» **Your assignment**
Work through the data and say how many lines contain "computer". The number alone is the answer.

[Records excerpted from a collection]
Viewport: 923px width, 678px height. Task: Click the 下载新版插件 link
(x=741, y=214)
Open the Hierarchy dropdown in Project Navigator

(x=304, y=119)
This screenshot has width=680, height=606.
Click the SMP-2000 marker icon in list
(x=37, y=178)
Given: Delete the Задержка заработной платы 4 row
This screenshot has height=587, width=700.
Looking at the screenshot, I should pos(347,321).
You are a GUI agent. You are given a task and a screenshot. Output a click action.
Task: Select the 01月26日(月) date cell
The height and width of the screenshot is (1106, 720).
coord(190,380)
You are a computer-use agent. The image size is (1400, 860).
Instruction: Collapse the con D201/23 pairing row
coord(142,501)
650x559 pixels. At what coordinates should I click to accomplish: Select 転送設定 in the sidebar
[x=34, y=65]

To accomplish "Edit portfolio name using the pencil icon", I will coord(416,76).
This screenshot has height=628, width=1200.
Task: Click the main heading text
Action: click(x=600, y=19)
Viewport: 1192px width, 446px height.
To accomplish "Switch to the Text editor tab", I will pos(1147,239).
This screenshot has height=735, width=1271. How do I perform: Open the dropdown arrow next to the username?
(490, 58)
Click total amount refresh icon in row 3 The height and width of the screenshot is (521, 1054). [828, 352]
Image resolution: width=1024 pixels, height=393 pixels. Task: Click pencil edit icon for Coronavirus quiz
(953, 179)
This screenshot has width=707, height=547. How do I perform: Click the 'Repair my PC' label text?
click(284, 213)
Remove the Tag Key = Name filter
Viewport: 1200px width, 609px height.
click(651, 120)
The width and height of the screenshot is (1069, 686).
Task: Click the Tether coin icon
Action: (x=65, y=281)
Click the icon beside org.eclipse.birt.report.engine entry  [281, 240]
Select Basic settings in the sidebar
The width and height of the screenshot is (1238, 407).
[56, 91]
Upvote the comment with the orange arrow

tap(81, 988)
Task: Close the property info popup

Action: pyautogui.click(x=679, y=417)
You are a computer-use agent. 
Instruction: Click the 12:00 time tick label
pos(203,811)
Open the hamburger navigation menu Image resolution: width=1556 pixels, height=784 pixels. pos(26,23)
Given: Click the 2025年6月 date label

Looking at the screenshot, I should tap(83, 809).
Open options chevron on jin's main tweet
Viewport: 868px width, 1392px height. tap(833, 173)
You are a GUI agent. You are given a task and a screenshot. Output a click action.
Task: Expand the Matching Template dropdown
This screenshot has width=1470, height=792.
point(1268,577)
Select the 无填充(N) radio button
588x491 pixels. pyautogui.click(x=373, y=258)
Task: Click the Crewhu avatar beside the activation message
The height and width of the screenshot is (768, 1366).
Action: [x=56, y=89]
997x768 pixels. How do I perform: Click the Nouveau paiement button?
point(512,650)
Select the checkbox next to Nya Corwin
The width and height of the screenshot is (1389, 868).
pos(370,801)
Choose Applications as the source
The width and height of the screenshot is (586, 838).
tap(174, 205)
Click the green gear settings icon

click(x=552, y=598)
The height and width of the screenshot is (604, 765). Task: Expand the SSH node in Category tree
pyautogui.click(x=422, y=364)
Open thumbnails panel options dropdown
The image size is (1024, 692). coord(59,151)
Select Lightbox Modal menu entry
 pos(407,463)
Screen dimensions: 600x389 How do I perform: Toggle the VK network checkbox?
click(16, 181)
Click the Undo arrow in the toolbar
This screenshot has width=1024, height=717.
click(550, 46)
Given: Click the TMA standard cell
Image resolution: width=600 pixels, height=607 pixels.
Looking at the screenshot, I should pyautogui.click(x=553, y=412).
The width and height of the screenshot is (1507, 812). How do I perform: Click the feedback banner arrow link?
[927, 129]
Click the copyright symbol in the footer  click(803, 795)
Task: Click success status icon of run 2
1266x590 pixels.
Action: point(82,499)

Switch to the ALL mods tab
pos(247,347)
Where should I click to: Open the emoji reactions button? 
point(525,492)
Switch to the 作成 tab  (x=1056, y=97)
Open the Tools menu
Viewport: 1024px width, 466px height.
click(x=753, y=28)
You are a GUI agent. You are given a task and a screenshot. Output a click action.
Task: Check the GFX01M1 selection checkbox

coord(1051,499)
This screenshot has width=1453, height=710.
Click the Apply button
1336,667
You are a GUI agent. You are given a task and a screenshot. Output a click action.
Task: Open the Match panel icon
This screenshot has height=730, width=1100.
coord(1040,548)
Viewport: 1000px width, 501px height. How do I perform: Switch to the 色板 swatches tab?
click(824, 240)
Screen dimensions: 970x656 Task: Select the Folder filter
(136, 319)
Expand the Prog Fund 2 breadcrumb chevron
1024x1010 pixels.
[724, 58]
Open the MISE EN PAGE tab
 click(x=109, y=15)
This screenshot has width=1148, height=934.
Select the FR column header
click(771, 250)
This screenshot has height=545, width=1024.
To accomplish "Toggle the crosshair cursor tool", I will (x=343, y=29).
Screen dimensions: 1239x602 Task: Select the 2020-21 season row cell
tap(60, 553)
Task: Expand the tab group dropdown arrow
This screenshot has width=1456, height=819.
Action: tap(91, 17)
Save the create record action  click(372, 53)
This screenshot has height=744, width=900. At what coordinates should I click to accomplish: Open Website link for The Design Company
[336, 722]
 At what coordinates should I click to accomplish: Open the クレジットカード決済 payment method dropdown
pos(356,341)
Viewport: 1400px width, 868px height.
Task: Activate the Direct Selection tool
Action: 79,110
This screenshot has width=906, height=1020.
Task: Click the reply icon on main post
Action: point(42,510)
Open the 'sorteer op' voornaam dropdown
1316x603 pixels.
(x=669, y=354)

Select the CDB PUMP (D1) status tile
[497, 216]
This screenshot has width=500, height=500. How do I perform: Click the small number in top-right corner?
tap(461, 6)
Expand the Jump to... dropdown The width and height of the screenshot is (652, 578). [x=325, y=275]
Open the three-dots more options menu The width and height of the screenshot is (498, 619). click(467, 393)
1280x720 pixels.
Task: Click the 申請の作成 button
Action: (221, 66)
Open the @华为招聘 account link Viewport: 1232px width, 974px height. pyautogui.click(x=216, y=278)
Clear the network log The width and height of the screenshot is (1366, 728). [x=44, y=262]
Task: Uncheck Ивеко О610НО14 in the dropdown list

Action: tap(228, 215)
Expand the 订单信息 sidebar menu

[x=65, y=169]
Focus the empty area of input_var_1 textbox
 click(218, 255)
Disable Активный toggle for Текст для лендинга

» **Your response**
2